Since 1935, when France developed a strict system of wine laws, the highest quality wines from a specified area are granted A.O.C status — Appellation d’Origine Contrôlée. It is a tightly defined certification of origin, ensuring that wines with the A.O.C. label have met a long list of requirements, including permitted grape varieties, maximum yields, minimum alcohol levels and vinification techniques.
The wine-growing areas of Provence that follow have all earned the appellation classification: one as long ago as 1936, one as recently as 1995. With that kind of quality assured, you will find the wines sliding down so easily that we thought it best to provide a choice of nearby hotel/restaurants where you can rest from your tastings and gather strength for the next lap of your tour.
All the vineyards we describe are happy to have you come and taste their wines, and the vast majority have English-speaking staff. The opening hours we list at the end of the article were correct at time of going to press, but it never hurts to give them a call before you go, just to check that there have been no changes.

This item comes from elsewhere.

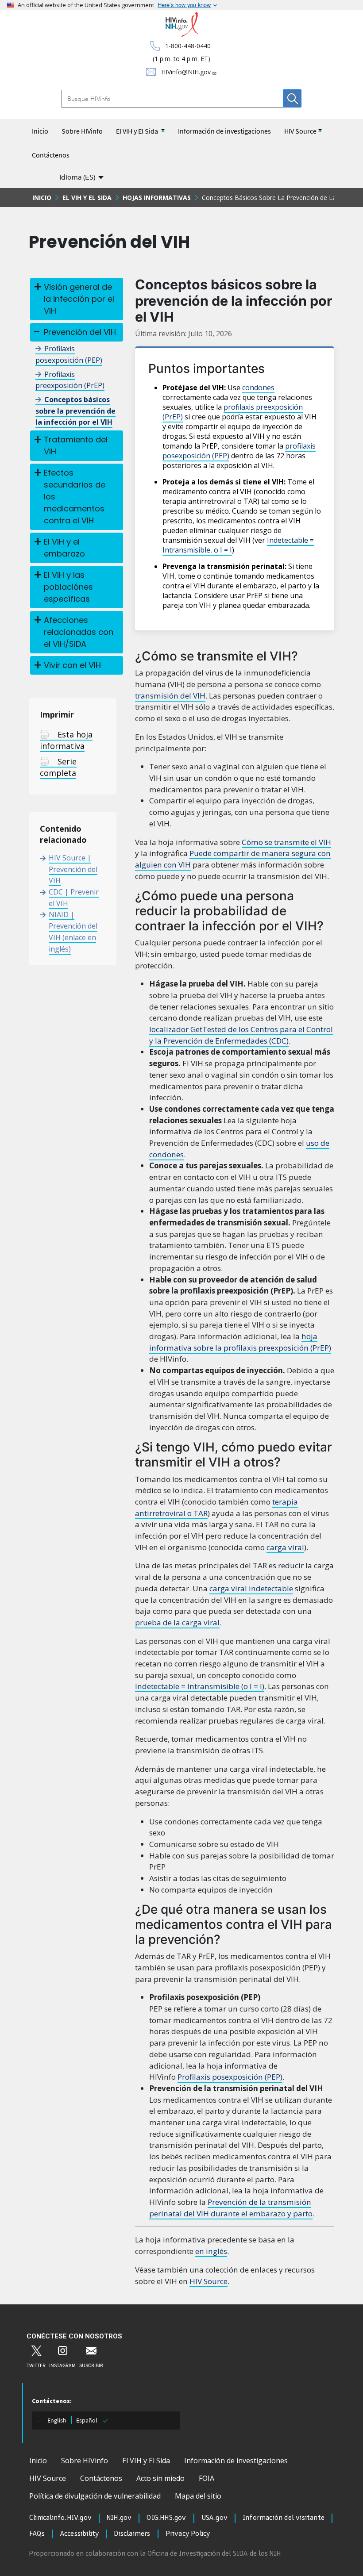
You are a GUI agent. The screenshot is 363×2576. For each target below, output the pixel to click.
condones (258, 387)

Finally, before we start, let us be quite clear that we will be taking just a few small sips from the vast and varied wine cellar that is Provence. We are merely uncorking some sample bottles for you at a handful of remarkable vineyards. The region has countless other liquid assets for you to discover and add to your own personal address book. A votre santé!
Cassis: The oldest AOC in Provence (1936)
Let us begin at the very beginning, down on the Mediterranean Coast. Not far from where Greek sailors founded Marseille 26 centuries ago, the pastel-colored little port of Cassis nestles at the foot of Cap Canaille, France’s highest sea-cliff. From its picturesque harbour you can take a boat tour of the calanques, inlets of crystalline, deep-blue water carved into the white limestone coastline, or take the more energetic option of admiring their transparent depths from above, by hiking along the well-marked, spectacular GR98-51 trail that borders the coast.
Once the view of those sparkling depths has worked up a thirst, internal refreshment is at hand, in the form of the excellent wines of Cassis, a unique phenomenon in Provence. In contrast to all the other wine-growing areas, which produce mainly reds and rosés, a good 75% of the wines of Cassis are crisp, clean whites, which are the ideal table companion to the famous local fish stew, bouillabaisse.
On the hillside above Cassis stands Château de Fontcreuse, a stately home once belonging to Colonel Teed, a British Army officer who fell in love with the area and launched himself into winemaking in 1922. Nowadays the estate is run on exemplary lines by Jean-François Brando, the head of the Cassis vintners’ syndicate.